Source material section start

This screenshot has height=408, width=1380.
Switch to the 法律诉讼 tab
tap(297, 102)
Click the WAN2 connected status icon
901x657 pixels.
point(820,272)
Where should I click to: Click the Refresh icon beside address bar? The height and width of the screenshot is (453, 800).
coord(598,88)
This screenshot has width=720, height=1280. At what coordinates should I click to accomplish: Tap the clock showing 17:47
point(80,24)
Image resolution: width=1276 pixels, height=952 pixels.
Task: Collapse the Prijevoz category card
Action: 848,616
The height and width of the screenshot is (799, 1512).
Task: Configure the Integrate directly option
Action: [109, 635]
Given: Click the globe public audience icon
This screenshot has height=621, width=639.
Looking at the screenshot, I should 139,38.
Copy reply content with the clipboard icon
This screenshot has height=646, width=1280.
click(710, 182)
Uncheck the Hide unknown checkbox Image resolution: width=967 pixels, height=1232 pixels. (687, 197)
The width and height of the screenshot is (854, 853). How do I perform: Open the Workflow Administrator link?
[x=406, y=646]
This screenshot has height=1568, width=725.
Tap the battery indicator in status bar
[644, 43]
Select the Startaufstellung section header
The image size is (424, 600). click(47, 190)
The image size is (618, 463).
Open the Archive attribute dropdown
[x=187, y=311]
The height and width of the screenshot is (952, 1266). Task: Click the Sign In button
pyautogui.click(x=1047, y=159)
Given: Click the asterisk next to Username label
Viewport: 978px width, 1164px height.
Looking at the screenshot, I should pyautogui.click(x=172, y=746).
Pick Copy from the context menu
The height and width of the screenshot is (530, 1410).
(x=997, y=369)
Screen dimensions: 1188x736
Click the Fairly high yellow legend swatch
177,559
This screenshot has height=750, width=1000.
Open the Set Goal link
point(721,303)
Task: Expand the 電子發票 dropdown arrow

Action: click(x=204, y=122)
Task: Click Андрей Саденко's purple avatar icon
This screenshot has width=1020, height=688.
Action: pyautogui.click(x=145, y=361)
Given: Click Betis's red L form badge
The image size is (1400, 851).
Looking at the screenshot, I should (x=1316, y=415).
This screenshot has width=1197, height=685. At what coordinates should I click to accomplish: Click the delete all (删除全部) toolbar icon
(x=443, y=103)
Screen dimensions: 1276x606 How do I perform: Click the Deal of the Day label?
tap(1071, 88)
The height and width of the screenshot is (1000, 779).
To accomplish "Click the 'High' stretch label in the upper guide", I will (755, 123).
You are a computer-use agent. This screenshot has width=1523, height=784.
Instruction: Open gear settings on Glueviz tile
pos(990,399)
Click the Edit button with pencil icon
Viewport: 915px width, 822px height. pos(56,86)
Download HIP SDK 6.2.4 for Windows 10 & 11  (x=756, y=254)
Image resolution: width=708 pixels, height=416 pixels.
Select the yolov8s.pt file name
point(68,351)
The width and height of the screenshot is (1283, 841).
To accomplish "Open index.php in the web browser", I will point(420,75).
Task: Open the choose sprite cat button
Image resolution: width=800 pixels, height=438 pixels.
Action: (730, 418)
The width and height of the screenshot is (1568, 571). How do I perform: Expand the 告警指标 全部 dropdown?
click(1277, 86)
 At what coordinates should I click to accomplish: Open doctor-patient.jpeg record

Source material section end

◆ **What this task involves**
In the data above, find the line with "Tap the battery indicator in status bar" and the line with "Given: Click Betis's red L form badge". Retype both, plus every line between them, exactly.

◆ **Expected output**
Tap the battery indicator in status bar
[644, 43]
Select the Startaufstellung section header
The image size is (424, 600). click(47, 190)
The image size is (618, 463).
Open the Archive attribute dropdown
[x=187, y=311]
The height and width of the screenshot is (952, 1266). Task: Click the Sign In button
pyautogui.click(x=1047, y=159)
Given: Click the asterisk next to Username label
Viewport: 978px width, 1164px height.
Looking at the screenshot, I should pyautogui.click(x=172, y=746).
Pick Copy from the context menu
The height and width of the screenshot is (530, 1410).
(x=997, y=369)
Screen dimensions: 1188x736
Click the Fairly high yellow legend swatch
177,559
This screenshot has height=750, width=1000.
Open the Set Goal link
point(721,303)
Task: Expand the 電子發票 dropdown arrow

Action: click(x=204, y=122)
Task: Click Андрей Саденко's purple avatar icon
This screenshot has width=1020, height=688.
Action: pyautogui.click(x=145, y=361)
Given: Click Betis's red L form badge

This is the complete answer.